Task objective:
Pull each line containing "computer" from the data.

== Supplied information

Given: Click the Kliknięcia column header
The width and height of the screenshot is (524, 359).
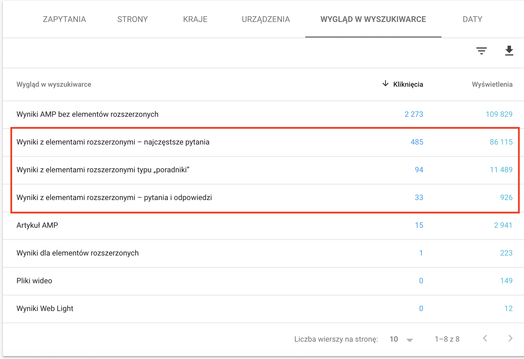Looking at the screenshot, I should coord(408,84).
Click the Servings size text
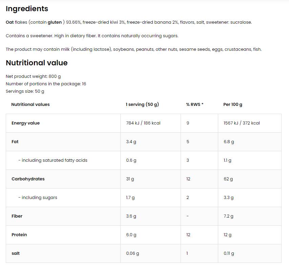289x268 pixels. [25, 91]
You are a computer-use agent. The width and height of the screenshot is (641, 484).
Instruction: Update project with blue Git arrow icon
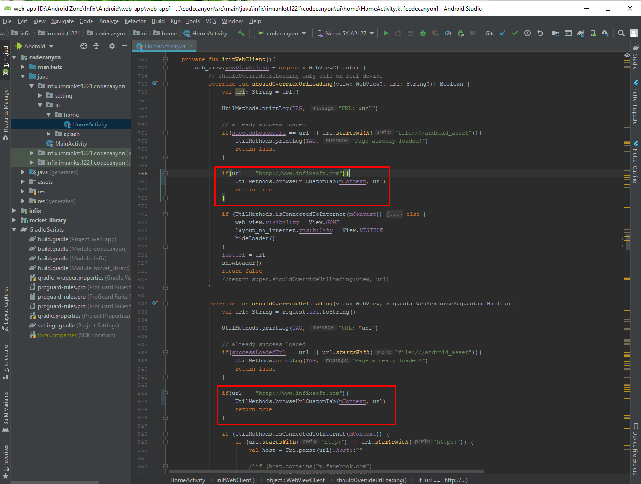[x=503, y=33]
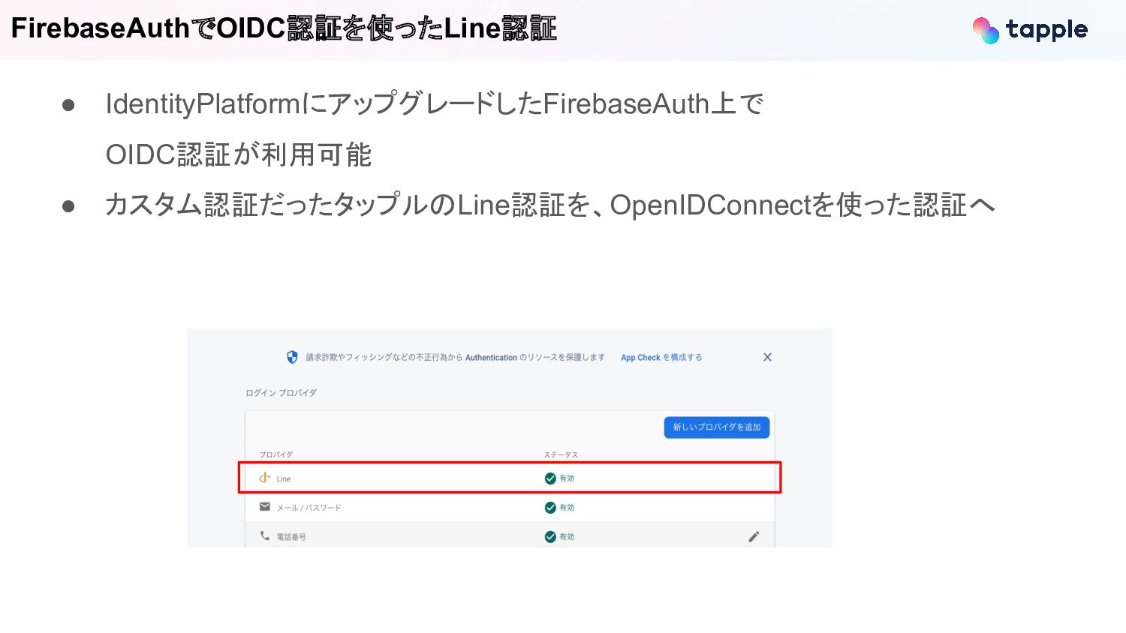
Task: Dismiss the App Check banner with X
Action: click(x=767, y=357)
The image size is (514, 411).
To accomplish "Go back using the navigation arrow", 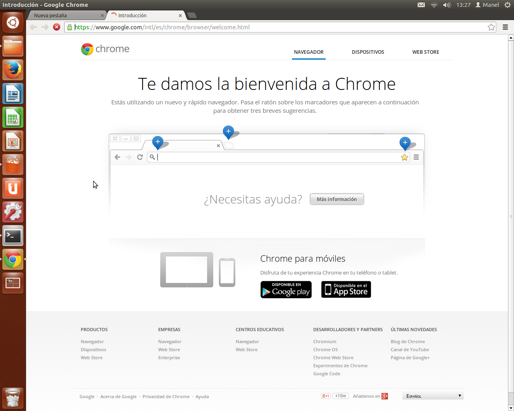I will coord(33,27).
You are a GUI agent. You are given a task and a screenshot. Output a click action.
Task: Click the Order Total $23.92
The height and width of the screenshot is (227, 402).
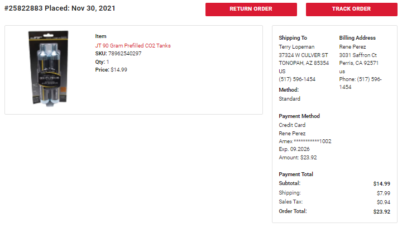(382, 212)
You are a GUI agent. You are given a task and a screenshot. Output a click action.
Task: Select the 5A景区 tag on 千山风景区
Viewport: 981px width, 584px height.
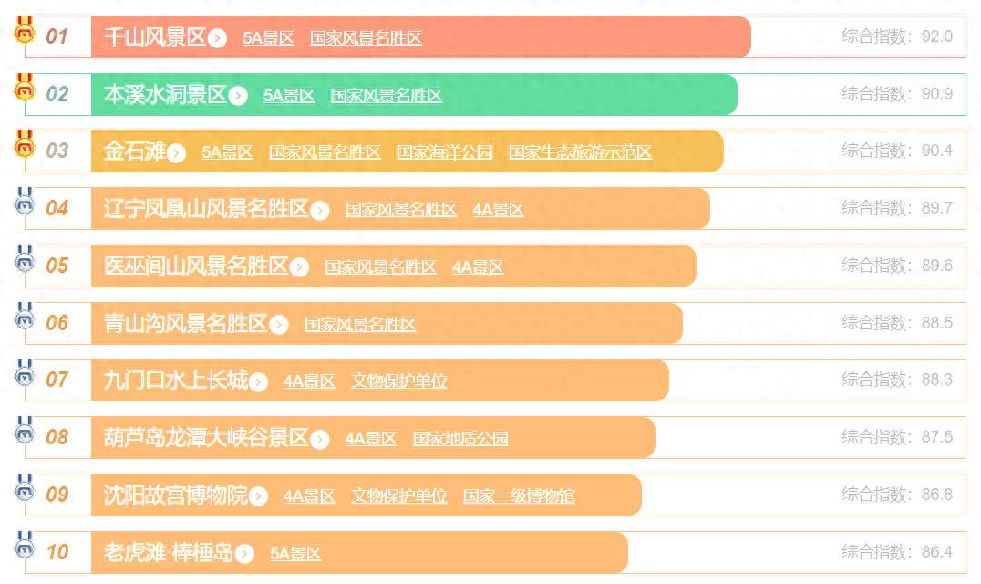[x=268, y=38]
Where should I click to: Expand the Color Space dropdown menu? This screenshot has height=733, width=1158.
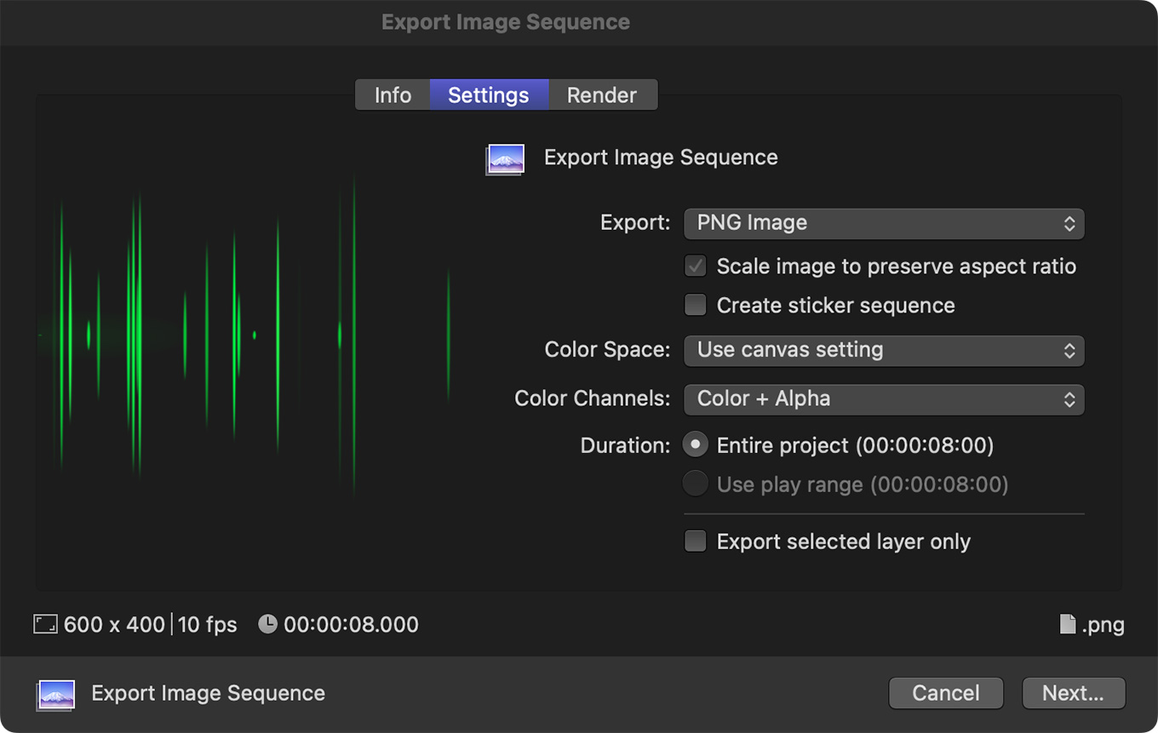884,350
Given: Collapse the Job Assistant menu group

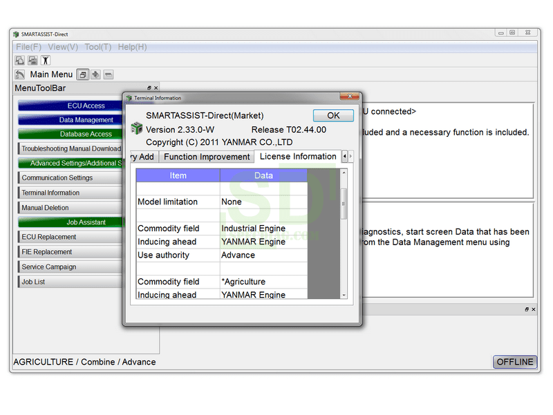Looking at the screenshot, I should (x=71, y=222).
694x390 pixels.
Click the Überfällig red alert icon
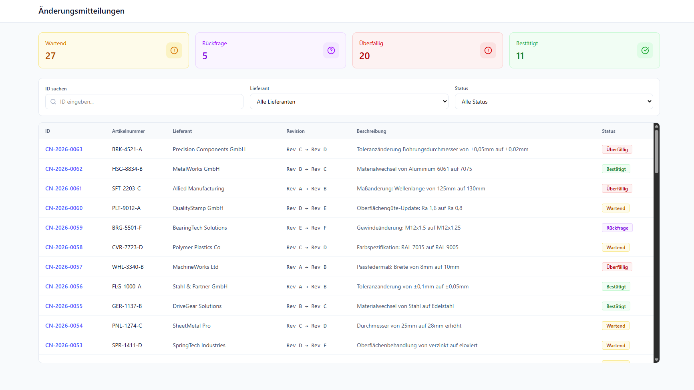click(x=488, y=50)
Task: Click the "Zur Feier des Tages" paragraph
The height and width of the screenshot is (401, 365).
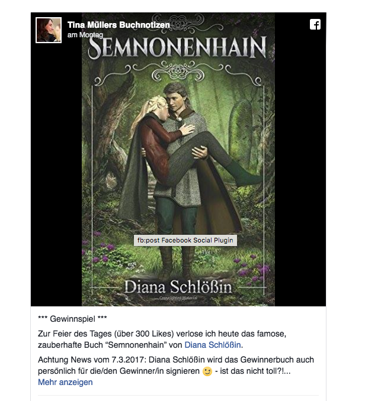Action: tap(162, 339)
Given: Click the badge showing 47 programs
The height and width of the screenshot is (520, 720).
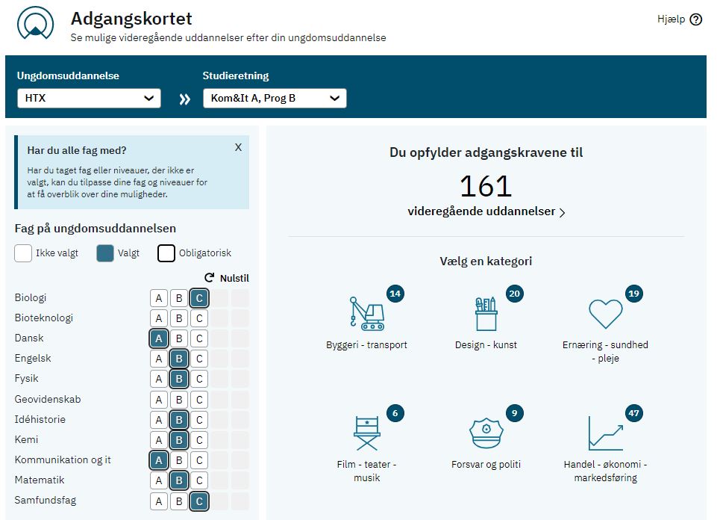Looking at the screenshot, I should pos(633,413).
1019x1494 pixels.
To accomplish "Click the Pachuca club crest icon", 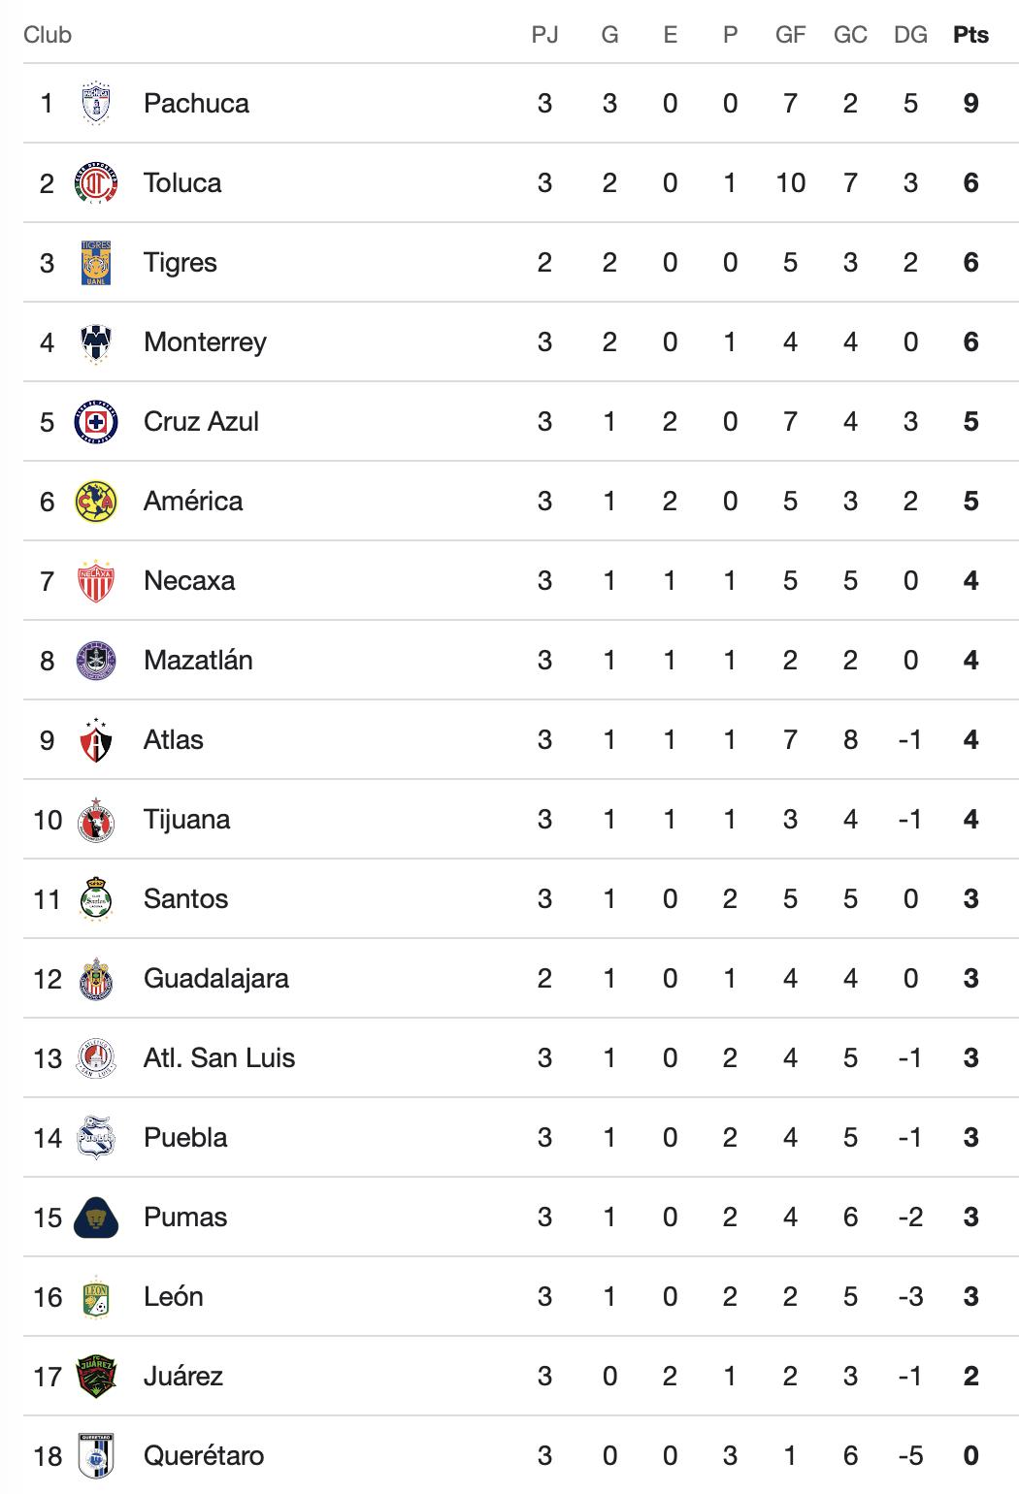I will (x=96, y=104).
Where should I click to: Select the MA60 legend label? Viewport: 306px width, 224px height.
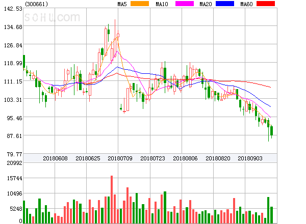tap(248, 4)
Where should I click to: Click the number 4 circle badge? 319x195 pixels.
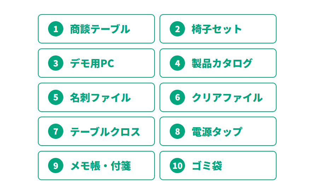pos(177,63)
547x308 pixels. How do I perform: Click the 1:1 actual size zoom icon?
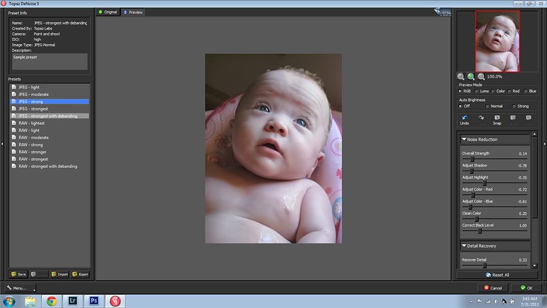coord(481,76)
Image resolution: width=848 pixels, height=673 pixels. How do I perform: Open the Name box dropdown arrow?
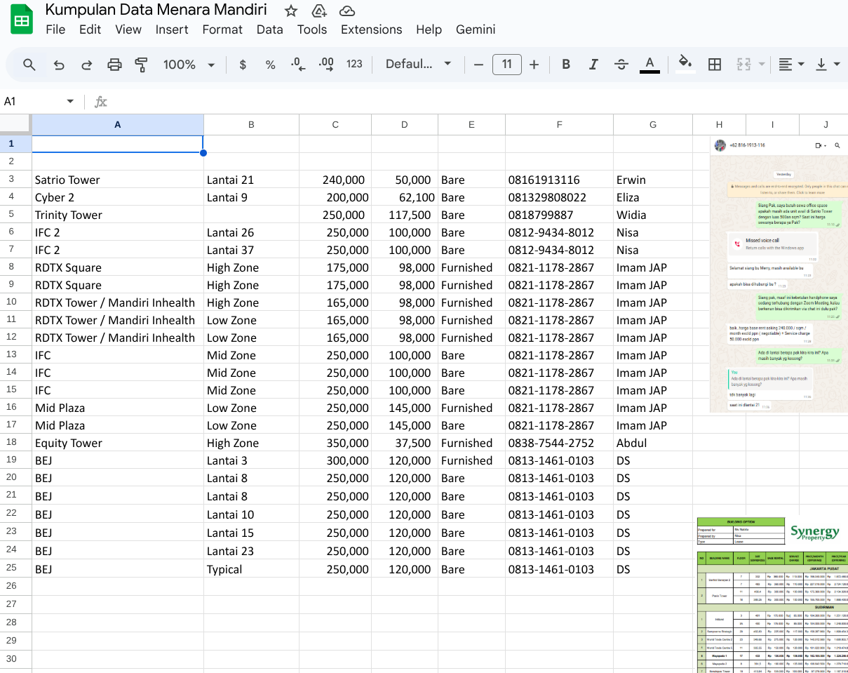coord(70,102)
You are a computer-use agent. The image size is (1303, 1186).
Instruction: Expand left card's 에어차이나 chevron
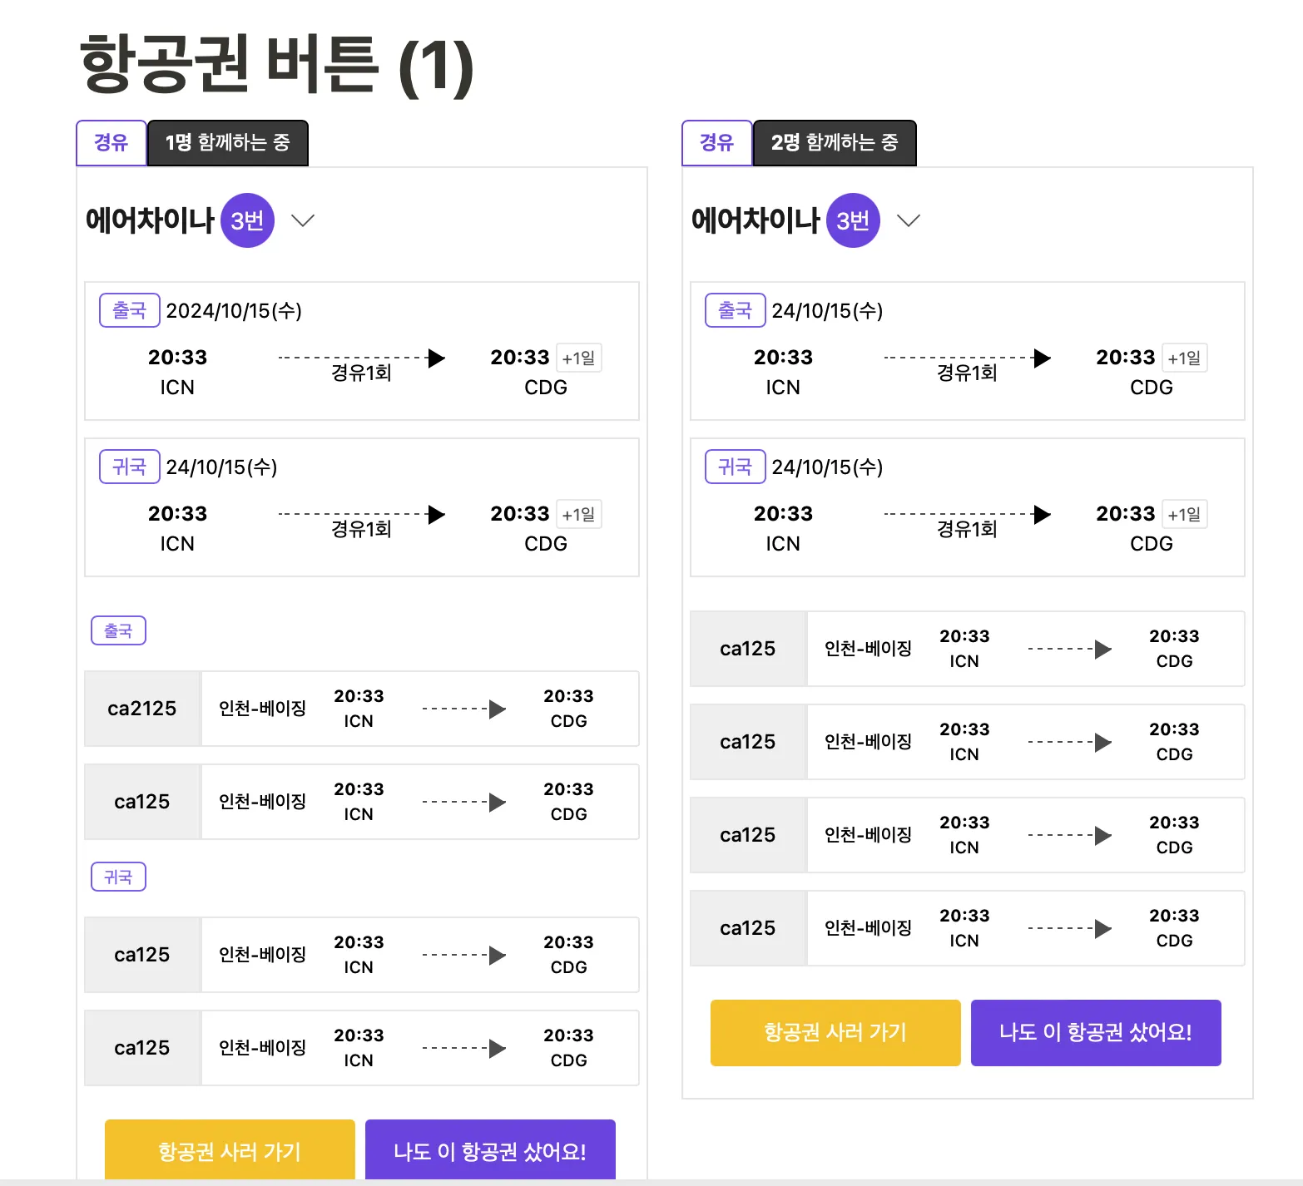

====

Response:
You are a computer-use agent. The width and height of the screenshot is (641, 484).
You are a computer-use agent. The image size is (1303, 1186).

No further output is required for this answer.